Improvement: Detailing the rationale behind excluding or including certain diagnostic tests, such as MR spectroscopy, would strengthen the case presentation. Additionally, adding a detailed description of the histopathological characteristics observed in relation to existing diagnostic criteria for PSS would improve the diagnostic narrative.
Our response:
Thank you for this insightful feedback. We appreciate the suggestion to provide additional clarity on our diagnostic approach. Given the atypical imaging findings and the need for a definitive tissue diagnosis, we prioritized approaches that provided direct histopathological and immunohistochemical information. MR spectroscopy was not utilized in this case, as other imaging and biopsy techniques were sufficient to guide diagnosis and management. Additionally, we have expanded our description of the histopathological characteristics observed.
- Methodological Details
The paper lacks a clear explanation of the methodology used in immunohistochemical testing. Details about controls, specific markers chosen, and interpretation of staining results are missing, leaving questions about reliability and reproducibility. For instance, CD34 and Desmin positivity is mentioned, but without a methodological context or explanation of its diagnostic implications.

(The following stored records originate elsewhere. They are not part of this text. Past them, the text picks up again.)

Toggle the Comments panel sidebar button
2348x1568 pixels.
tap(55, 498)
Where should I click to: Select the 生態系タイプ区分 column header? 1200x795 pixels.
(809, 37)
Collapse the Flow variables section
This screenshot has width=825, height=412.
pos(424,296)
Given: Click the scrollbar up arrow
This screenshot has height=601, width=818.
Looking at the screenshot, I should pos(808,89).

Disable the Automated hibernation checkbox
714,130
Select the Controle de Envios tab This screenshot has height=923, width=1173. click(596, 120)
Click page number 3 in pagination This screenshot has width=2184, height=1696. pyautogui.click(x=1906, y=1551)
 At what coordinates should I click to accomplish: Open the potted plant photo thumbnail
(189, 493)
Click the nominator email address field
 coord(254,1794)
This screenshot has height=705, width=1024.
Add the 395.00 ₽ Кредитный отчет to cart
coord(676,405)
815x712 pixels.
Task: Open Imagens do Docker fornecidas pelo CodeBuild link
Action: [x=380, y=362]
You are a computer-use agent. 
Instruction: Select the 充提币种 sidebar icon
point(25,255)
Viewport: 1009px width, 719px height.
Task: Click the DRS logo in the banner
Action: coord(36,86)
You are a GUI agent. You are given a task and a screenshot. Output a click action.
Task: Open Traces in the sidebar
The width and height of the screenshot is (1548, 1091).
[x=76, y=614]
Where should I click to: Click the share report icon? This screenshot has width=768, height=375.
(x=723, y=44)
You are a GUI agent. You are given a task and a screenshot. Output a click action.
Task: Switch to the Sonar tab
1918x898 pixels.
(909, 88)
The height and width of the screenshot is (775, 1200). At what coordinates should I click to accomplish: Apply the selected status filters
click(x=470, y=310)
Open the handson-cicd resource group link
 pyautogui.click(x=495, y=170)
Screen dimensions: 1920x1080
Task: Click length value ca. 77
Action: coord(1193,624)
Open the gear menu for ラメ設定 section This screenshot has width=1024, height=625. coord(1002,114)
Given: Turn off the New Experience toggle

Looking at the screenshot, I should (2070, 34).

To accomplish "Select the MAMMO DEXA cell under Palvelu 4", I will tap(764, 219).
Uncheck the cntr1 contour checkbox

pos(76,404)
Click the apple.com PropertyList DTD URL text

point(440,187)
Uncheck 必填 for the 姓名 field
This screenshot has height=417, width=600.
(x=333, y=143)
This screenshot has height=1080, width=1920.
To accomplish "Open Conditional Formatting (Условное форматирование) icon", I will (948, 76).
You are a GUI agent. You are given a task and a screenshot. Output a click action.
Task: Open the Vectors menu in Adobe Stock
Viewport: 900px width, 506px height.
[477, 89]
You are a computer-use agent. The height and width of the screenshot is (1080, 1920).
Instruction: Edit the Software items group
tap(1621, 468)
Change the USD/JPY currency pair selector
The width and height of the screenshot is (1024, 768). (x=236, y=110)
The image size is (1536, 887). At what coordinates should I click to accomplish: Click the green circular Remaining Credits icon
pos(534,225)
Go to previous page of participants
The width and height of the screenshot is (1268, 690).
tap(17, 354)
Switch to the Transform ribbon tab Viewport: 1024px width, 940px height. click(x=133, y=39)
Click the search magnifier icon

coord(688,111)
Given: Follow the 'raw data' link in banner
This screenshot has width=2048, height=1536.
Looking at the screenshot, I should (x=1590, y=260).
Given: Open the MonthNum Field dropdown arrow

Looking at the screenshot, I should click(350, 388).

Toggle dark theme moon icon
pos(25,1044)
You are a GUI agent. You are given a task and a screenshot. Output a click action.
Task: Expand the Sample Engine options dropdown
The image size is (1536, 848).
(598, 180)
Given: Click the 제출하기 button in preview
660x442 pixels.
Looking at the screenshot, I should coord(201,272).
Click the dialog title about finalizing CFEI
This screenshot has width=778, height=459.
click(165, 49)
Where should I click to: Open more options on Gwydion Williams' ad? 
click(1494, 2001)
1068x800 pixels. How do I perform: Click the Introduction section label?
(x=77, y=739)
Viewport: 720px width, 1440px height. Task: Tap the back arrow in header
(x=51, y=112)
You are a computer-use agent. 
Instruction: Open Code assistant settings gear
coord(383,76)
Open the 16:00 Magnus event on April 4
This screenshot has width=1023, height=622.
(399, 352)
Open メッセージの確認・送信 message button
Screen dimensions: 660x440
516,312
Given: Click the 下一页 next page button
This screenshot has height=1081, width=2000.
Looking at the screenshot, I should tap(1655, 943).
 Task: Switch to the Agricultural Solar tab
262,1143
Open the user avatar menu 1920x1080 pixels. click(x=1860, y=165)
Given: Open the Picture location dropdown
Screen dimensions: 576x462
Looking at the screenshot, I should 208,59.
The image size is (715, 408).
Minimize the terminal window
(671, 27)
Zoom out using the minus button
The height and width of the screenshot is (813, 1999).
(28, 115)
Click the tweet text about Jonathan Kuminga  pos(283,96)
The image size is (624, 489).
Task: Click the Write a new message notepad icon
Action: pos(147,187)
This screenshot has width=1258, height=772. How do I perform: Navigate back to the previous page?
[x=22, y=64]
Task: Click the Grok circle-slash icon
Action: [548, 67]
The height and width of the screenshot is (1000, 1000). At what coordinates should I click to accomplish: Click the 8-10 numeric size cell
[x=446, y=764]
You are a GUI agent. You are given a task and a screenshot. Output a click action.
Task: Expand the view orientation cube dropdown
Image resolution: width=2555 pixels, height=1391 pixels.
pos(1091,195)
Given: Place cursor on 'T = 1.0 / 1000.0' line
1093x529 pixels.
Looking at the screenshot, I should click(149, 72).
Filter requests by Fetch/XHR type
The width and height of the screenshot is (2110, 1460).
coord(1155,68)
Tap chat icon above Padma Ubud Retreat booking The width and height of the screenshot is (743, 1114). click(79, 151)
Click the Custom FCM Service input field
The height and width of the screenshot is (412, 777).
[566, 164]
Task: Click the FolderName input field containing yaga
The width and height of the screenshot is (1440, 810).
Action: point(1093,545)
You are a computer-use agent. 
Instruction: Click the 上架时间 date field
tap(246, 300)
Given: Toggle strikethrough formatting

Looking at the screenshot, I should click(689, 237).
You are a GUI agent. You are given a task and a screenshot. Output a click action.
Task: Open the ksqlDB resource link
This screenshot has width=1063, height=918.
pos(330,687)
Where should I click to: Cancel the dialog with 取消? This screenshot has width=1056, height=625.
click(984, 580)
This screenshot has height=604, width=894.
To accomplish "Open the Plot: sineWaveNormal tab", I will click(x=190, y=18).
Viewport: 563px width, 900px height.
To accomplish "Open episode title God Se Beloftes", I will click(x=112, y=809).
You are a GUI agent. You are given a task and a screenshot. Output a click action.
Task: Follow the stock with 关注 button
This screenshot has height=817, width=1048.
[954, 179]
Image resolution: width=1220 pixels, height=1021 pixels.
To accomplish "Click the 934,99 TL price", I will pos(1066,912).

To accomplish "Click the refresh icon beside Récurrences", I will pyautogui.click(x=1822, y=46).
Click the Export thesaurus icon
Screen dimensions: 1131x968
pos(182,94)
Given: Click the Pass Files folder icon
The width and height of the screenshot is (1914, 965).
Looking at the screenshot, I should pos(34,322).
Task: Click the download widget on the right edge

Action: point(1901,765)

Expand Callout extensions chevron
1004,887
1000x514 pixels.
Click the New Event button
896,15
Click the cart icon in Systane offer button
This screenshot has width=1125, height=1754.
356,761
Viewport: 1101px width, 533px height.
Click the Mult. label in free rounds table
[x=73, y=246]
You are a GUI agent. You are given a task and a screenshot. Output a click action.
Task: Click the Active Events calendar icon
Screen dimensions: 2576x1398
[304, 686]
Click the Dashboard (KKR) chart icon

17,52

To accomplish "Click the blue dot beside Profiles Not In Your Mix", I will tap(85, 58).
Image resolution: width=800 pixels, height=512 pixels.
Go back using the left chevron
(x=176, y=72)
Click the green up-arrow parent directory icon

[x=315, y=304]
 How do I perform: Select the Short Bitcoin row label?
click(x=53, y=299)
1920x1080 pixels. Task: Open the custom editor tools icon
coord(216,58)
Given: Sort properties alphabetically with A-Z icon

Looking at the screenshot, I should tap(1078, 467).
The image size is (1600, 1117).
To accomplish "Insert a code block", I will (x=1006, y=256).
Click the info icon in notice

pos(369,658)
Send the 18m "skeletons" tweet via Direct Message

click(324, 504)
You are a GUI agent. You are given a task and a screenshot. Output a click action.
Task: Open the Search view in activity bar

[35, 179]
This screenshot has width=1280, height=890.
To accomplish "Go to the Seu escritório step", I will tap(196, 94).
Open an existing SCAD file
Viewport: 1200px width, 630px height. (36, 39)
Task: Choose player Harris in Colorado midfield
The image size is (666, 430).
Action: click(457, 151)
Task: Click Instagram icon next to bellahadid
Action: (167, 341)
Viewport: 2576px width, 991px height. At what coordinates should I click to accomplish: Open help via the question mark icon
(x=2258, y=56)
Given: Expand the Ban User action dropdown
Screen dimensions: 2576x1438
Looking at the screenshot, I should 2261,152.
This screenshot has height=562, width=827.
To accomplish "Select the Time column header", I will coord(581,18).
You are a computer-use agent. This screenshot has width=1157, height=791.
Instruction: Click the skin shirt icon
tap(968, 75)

Improvement: Providing a more detailed immunohistochemistry protocol, including marker selection rationale and result interpretation standards, would increase the rigor and reproducibility of the findings.
Our response:
Thank you for your valuable feedback. We appreciate the emphasis on providing a clear and comprehensive explanation of the diagnostic methodology. We have already included an extensive description of the diagnostic process in the manuscript, outlining the histopathological findings and immunohistochemical markers, such as CD34, Desmin, Vimentin, and Ki-67, that supported our diagnosis of prostatic stromal sarcoma.
In response to your suggestion, we have reviewed this section to ensure it fully addresses the rationale for each marker selected and provides a thorough overview of the histopathological parameters guiding the malignant determination of the tumor. We believe this expanded explanation clarifies our approach to diagnosis and highlights the careful consideration given to differentiating PSS from other mesenchymal tumors.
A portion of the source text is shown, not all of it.